The Partnership shall also assume, and pay when due, all Administrative
Expenses.

          (c)  To the extent practicable, Partnership expenses shall be billed
directly to and paid by the Partnership and reimbursements to the General
Partner or any of its Affiliates by the Partnership pursuant to this Section
6.06 shall be treated as non-income reimbursements, and not as "guaranteed
payments" within the meaning of Code Section 707(c) or other forms of gross
income.

     6.07 OUTSIDE ACTIVITIES.  Subject to Section 6.08 hereof, it is expressly
understood and agreed that the General Partner, and any officer, director,
employee, agent, trustee, Affiliate or shareholder of the General Partner, shall
be entitled to and may have business interests and engage in business activities
in addition to those relating to the Partnership, including business interests
and activities substantially similar or identical to those of the Partnership.
Neither the Partnership nor any of the Limited Partners shall have any rights by
virtue of this Agreement in any such business ventures, interests or activities.
None of the Limited Partners nor any other Person shall have any rights by
virtue of this Agreement


                                          25
<PAGE>

or the partnership relationship established hereby in any such business
ventures, interests or activities, and the General Partner shall have no
obligation pursuant to this Agreement to offer any interest in any such business
ventures, interests and activities to the Partnership or any Limited Partner,
even if such opportunity is of a character which, if presented to the
Partnership or any Limited Partner, could be taken by such Person.

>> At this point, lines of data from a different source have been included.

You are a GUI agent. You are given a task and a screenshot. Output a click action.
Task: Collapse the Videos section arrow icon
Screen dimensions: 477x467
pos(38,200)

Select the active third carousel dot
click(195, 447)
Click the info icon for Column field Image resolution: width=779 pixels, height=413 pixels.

     6.08 EMPLOYMENT OR RETENTION OF AFFILIATES.

          (a)  Any Affiliate of the General Partner may be employed or retained
by the Partnership and may otherwise deal with the Partnership (whether as a
buyer, lessor, lessee, manager, furnisher of goods or services, broker, agent,
lender or otherwise) and may receive from the Partnership any compensation,
price, or other payment therefor which the General Partner determines to be fair
and reasonable.

          (b)  The Partnership may lend to the General Partner or any Affiliate
thereof, or lend or contribute to its Subsidiaries or other Persons in which it
has an equity investment, and such Persons may borrow funds from the Partnership
or the General Partner, on terms and conditions established in the sole and
absolute discretion of the General Partner.  The foregoing authority shall not
create any right or benefit in favor of any Subsidiary or any other Person.

          (c)  The Partnership may transfer assets to joint ventures, other
partnerships, corporations or other business entities in which it is or thereby
becomes a participant upon such terms and subject to such conditions as the
General Partner deems are consistent with this Agreement and applicable law.

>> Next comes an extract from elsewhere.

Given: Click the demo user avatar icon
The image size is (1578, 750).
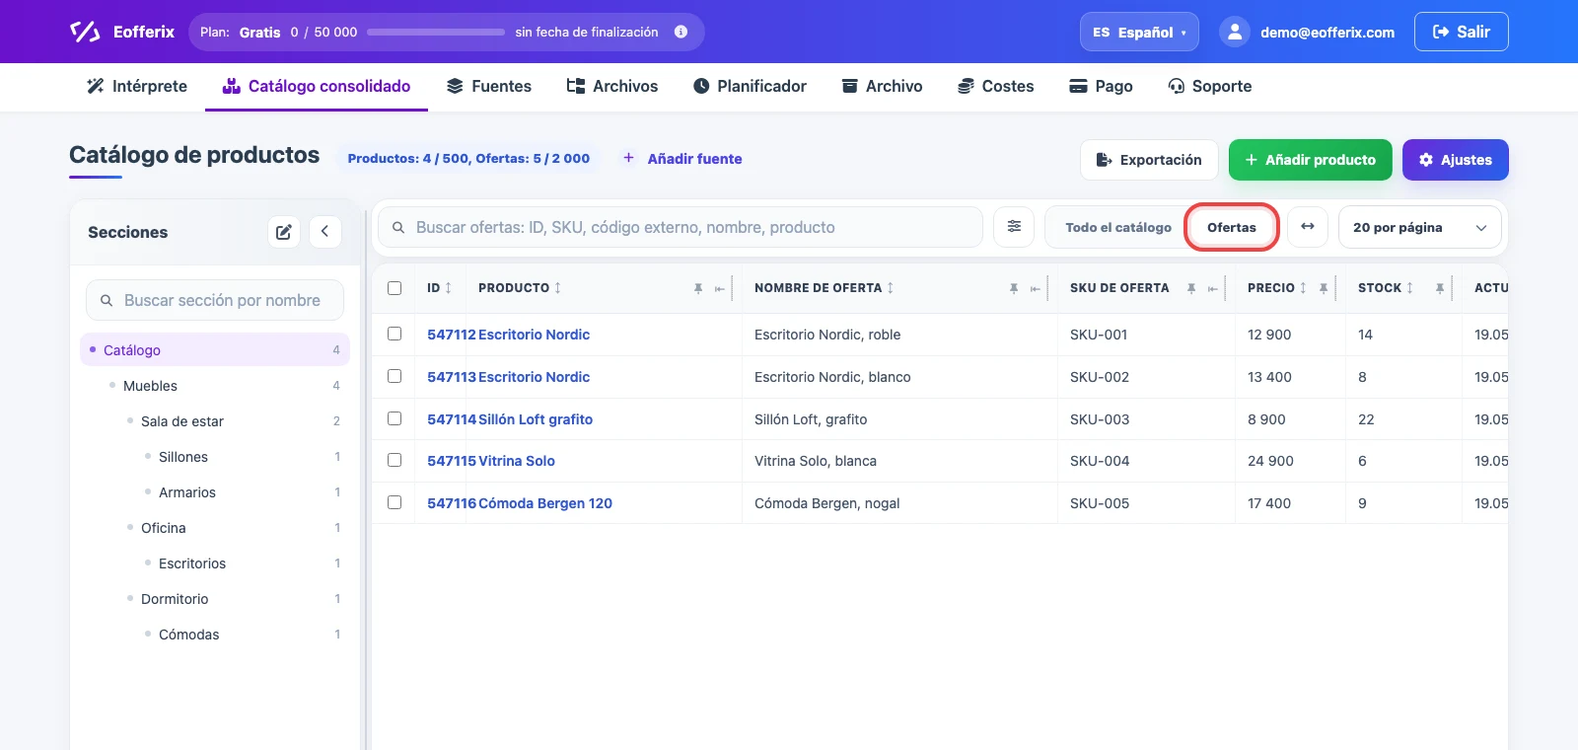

          (d)  Except as expressly permitted by this Agreement, neither the
General Partner nor any of its Affiliates shall sell, transfer or convey any
property to, or purchase any property from, the Partnership, directly or
indirectly, except pursuant to transactions that are on terms that are fair and
reasonable to the Partnership.

     6.09 TITLE TO PARTNERSHIP ASSETS.  Title to Partnership assets, whether
real, personal or mixed and whether tangible or intangible, shall be deemed to
be owned by the Partnership as an entity, and no Partner, individually or
collectively, shall have any ownership interest in such Partnership assets or
any portion thereof.  Title to any or all of the Partnership assets may be held
in the name of the Partnership, the General Partner or one or more nominees, as
the General Partner may determine, including Affiliates of the General Partner. 
The General Partner hereby declares and warrants that any Partnership assets for
which legal title is held in the name of the General Partner or any nominee or
Affiliate of the General Partner shall be held by the General Partner for the
use and benefit of the Partnership in accordance with the provisions of this
Agreement; PROVIDED, HOWEVER, that the General Partner shall use its best
efforts to cause beneficial and record title to such assets to be vested in the
Partnership as soon as reasonably practicable.  All Partnership assets shall be
recorded as the property of the


                                          26
<PAGE>

Partnership in its books and records, irrespective of the name in which legal
title to such Partnership assets is held.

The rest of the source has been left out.